● **Task instructions**: Retype the data that follows, keeping every character the same.

Data extracted from a collection:
---
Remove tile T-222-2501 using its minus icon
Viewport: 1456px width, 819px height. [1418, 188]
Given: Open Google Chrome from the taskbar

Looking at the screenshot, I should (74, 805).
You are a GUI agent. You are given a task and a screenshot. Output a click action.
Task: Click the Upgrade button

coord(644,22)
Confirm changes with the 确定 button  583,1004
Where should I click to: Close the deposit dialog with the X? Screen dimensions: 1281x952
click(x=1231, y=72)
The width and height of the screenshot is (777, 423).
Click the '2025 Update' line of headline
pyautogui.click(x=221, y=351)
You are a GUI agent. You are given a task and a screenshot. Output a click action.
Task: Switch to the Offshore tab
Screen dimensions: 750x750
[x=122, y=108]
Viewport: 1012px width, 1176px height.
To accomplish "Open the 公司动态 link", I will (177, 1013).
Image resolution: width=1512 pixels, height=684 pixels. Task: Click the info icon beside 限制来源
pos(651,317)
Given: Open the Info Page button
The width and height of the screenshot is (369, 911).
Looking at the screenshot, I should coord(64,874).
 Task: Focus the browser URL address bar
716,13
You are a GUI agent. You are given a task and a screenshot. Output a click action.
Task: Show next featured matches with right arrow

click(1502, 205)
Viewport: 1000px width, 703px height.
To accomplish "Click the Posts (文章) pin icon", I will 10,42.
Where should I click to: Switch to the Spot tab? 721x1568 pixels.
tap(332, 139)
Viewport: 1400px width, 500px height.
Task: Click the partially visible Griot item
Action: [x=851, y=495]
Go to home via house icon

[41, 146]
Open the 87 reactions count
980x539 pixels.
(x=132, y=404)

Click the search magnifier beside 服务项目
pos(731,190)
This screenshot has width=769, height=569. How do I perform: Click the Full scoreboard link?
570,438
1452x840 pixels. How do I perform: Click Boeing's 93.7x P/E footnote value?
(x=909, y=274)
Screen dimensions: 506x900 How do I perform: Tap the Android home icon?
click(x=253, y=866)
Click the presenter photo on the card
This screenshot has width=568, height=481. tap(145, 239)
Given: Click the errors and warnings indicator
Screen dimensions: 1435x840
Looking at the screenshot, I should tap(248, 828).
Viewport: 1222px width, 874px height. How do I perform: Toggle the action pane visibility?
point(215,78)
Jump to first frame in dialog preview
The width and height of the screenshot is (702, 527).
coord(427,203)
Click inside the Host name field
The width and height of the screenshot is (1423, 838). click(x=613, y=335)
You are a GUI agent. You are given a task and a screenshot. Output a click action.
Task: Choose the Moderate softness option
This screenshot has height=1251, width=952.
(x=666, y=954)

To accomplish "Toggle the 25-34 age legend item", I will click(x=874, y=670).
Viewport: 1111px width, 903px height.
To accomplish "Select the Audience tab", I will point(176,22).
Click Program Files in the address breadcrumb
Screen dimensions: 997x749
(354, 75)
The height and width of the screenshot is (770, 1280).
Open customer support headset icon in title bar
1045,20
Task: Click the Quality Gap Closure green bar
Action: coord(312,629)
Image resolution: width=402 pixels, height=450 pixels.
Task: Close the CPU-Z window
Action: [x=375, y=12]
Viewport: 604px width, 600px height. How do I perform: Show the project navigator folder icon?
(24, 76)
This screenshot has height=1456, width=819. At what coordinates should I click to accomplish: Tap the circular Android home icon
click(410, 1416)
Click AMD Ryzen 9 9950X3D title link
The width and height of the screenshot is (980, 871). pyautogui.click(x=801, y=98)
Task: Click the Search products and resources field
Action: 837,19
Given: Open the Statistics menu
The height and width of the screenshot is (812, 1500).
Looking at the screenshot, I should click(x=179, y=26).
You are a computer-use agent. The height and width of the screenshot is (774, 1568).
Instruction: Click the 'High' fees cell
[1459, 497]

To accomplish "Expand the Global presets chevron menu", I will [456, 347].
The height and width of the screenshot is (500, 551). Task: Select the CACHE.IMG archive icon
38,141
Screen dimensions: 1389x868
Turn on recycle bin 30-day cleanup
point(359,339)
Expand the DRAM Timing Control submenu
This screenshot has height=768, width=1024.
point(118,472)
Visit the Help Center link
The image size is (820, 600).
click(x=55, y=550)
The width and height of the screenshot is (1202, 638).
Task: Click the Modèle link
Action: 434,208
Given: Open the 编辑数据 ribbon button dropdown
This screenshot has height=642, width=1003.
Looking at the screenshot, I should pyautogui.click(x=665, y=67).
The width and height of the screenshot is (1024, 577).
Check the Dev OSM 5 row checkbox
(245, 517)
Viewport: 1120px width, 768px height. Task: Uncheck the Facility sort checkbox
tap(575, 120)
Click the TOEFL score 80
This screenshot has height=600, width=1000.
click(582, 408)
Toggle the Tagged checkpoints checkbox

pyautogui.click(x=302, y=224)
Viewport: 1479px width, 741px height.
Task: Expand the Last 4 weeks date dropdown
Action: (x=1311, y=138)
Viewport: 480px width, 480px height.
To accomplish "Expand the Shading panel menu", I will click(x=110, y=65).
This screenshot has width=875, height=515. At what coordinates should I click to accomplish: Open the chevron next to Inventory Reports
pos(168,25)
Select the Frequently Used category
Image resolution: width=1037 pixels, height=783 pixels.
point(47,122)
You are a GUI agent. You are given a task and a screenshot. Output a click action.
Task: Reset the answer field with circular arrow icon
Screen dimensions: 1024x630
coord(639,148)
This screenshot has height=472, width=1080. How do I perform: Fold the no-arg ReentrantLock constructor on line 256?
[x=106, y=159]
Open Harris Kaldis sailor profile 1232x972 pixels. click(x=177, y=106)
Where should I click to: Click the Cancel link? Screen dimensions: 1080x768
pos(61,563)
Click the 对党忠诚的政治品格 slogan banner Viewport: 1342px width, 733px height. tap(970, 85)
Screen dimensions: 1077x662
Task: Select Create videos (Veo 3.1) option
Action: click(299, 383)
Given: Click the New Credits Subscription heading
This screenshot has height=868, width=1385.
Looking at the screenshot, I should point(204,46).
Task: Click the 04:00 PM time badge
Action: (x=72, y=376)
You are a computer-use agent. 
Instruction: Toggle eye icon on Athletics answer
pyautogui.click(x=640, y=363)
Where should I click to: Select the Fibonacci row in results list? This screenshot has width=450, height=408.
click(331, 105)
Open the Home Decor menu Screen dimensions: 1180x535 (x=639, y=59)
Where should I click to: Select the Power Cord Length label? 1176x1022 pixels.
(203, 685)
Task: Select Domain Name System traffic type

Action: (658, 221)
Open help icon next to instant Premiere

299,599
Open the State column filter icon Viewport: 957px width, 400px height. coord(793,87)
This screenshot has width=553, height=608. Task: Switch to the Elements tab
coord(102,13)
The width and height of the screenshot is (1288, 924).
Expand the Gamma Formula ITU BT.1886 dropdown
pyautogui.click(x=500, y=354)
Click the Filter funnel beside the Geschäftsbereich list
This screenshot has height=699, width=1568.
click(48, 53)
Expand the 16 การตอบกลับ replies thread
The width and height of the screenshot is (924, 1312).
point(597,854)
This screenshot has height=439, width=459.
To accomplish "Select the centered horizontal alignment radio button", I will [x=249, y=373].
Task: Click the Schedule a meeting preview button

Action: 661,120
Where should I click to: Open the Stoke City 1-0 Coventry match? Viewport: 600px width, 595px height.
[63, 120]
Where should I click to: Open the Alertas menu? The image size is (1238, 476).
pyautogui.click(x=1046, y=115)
---
● **Expected answer**:
Remove tile T-222-2501 using its minus icon
Viewport: 1456px width, 819px height. [1418, 188]
Given: Open Google Chrome from the taskbar

Looking at the screenshot, I should (74, 805).
You are a GUI agent. You are given a task and a screenshot. Output a click action.
Task: Click the Upgrade button

coord(644,22)
Confirm changes with the 确定 button  583,1004
Where should I click to: Close the deposit dialog with the X? Screen dimensions: 1281x952
click(x=1231, y=72)
The width and height of the screenshot is (777, 423).
Click the '2025 Update' line of headline
pyautogui.click(x=221, y=351)
You are a GUI agent. You are given a task and a screenshot. Output a click action.
Task: Switch to the Offshore tab
Screen dimensions: 750x750
[x=122, y=108]
Viewport: 1012px width, 1176px height.
To accomplish "Open the 公司动态 link", I will (177, 1013).
Image resolution: width=1512 pixels, height=684 pixels. Task: Click the info icon beside 限制来源
pos(651,317)
Given: Open the Info Page button
The width and height of the screenshot is (369, 911).
Looking at the screenshot, I should coord(64,874).
 Task: Focus the browser URL address bar
716,13
You are a GUI agent. You are given a task and a screenshot. Output a click action.
Task: Show next featured matches with right arrow

click(1502, 205)
Viewport: 1000px width, 703px height.
To accomplish "Click the Posts (文章) pin icon", I will 10,42.
Where should I click to: Switch to the Spot tab? 721x1568 pixels.
tap(332, 139)
Viewport: 1400px width, 500px height.
Task: Click the partially visible Griot item
Action: [x=851, y=495]
Go to home via house icon

[41, 146]
Open the 87 reactions count
980x539 pixels.
(x=132, y=404)

Click the search magnifier beside 服务项目
pos(731,190)
This screenshot has width=769, height=569. How do I perform: Click the Full scoreboard link?
570,438
1452x840 pixels. How do I perform: Click Boeing's 93.7x P/E footnote value?
(x=909, y=274)
Screen dimensions: 506x900 How do I perform: Tap the Android home icon?
click(x=253, y=866)
Click the presenter photo on the card
This screenshot has width=568, height=481. tap(145, 239)
Given: Click the errors and warnings indicator
Screen dimensions: 1435x840
Looking at the screenshot, I should tap(248, 828).
Viewport: 1222px width, 874px height. How do I perform: Toggle the action pane visibility?
point(215,78)
Jump to first frame in dialog preview
The width and height of the screenshot is (702, 527).
coord(427,203)
Click inside the Host name field
The width and height of the screenshot is (1423, 838). click(x=613, y=335)
You are a GUI agent. You are given a task and a screenshot. Output a click action.
Task: Choose the Moderate softness option
This screenshot has height=1251, width=952.
(x=666, y=954)

To accomplish "Toggle the 25-34 age legend item", I will click(x=874, y=670).
Viewport: 1111px width, 903px height.
To accomplish "Select the Audience tab", I will point(176,22).
Click Program Files in the address breadcrumb
Screen dimensions: 997x749
(354, 75)
The height and width of the screenshot is (770, 1280).
Open customer support headset icon in title bar
1045,20
Task: Click the Quality Gap Closure green bar
Action: coord(312,629)
Image resolution: width=402 pixels, height=450 pixels.
Task: Close the CPU-Z window
Action: [x=375, y=12]
Viewport: 604px width, 600px height. How do I perform: Show the project navigator folder icon?
(24, 76)
This screenshot has height=1456, width=819. At what coordinates should I click to accomplish: Tap the circular Android home icon
click(410, 1416)
Click AMD Ryzen 9 9950X3D title link
The width and height of the screenshot is (980, 871). pyautogui.click(x=801, y=98)
Task: Click the Search products and resources field
Action: 837,19
Given: Open the Statistics menu
The height and width of the screenshot is (812, 1500).
Looking at the screenshot, I should click(x=179, y=26).
You are a computer-use agent. The height and width of the screenshot is (774, 1568).
Instruction: Click the 'High' fees cell
[1459, 497]

To accomplish "Expand the Global presets chevron menu", I will [456, 347].
The height and width of the screenshot is (500, 551). Task: Select the CACHE.IMG archive icon
38,141
Screen dimensions: 1389x868
Turn on recycle bin 30-day cleanup
point(359,339)
Expand the DRAM Timing Control submenu
This screenshot has height=768, width=1024.
point(118,472)
Visit the Help Center link
The image size is (820, 600).
click(x=55, y=550)
The width and height of the screenshot is (1202, 638).
Task: Click the Modèle link
Action: 434,208
Given: Open the 编辑数据 ribbon button dropdown
This screenshot has height=642, width=1003.
Looking at the screenshot, I should pyautogui.click(x=665, y=67).
The width and height of the screenshot is (1024, 577).
Check the Dev OSM 5 row checkbox
(245, 517)
Viewport: 1120px width, 768px height. Task: Uncheck the Facility sort checkbox
tap(575, 120)
Click the TOEFL score 80
This screenshot has height=600, width=1000.
click(582, 408)
Toggle the Tagged checkpoints checkbox

pyautogui.click(x=302, y=224)
Viewport: 1479px width, 741px height.
Task: Expand the Last 4 weeks date dropdown
Action: (x=1311, y=138)
Viewport: 480px width, 480px height.
To accomplish "Expand the Shading panel menu", I will click(x=110, y=65).
This screenshot has width=875, height=515. At what coordinates should I click to accomplish: Open the chevron next to Inventory Reports
pos(168,25)
Select the Frequently Used category
Image resolution: width=1037 pixels, height=783 pixels.
point(47,122)
You are a GUI agent. You are given a task and a screenshot. Output a click action.
Task: Reset the answer field with circular arrow icon
Screen dimensions: 1024x630
coord(639,148)
This screenshot has height=472, width=1080. How do I perform: Fold the no-arg ReentrantLock constructor on line 256?
[x=106, y=159]
Open Harris Kaldis sailor profile 1232x972 pixels. click(x=177, y=106)
Where should I click to: Click the Cancel link? Screen dimensions: 1080x768
pos(61,563)
Click the 对党忠诚的政治品格 slogan banner Viewport: 1342px width, 733px height. tap(970, 85)
Screen dimensions: 1077x662
Task: Select Create videos (Veo 3.1) option
Action: click(299, 383)
Given: Click the New Credits Subscription heading
This screenshot has height=868, width=1385.
Looking at the screenshot, I should point(204,46).
Task: Click the 04:00 PM time badge
Action: (x=72, y=376)
You are a computer-use agent. 
Instruction: Toggle eye icon on Athletics answer
pyautogui.click(x=640, y=363)
Where should I click to: Select the Fibonacci row in results list? This screenshot has width=450, height=408.
click(331, 105)
Open the Home Decor menu Screen dimensions: 1180x535 (x=639, y=59)
Where should I click to: Select the Power Cord Length label? 1176x1022 pixels.
(203, 685)
Task: Select Domain Name System traffic type

Action: (658, 221)
Open help icon next to instant Premiere

299,599
Open the State column filter icon Viewport: 957px width, 400px height. coord(793,87)
This screenshot has width=553, height=608. Task: Switch to the Elements tab
coord(102,13)
The width and height of the screenshot is (1288, 924).
Expand the Gamma Formula ITU BT.1886 dropdown
pyautogui.click(x=500, y=354)
Click the Filter funnel beside the Geschäftsbereich list
This screenshot has height=699, width=1568.
click(48, 53)
Expand the 16 การตอบกลับ replies thread
The width and height of the screenshot is (924, 1312).
point(597,854)
This screenshot has height=439, width=459.
To accomplish "Select the centered horizontal alignment radio button", I will [x=249, y=373].
Task: Click the Schedule a meeting preview button

Action: 661,120
Where should I click to: Open the Stoke City 1-0 Coventry match? Viewport: 600px width, 595px height.
[63, 120]
Where should I click to: Open the Alertas menu? The image size is (1238, 476).
pyautogui.click(x=1046, y=115)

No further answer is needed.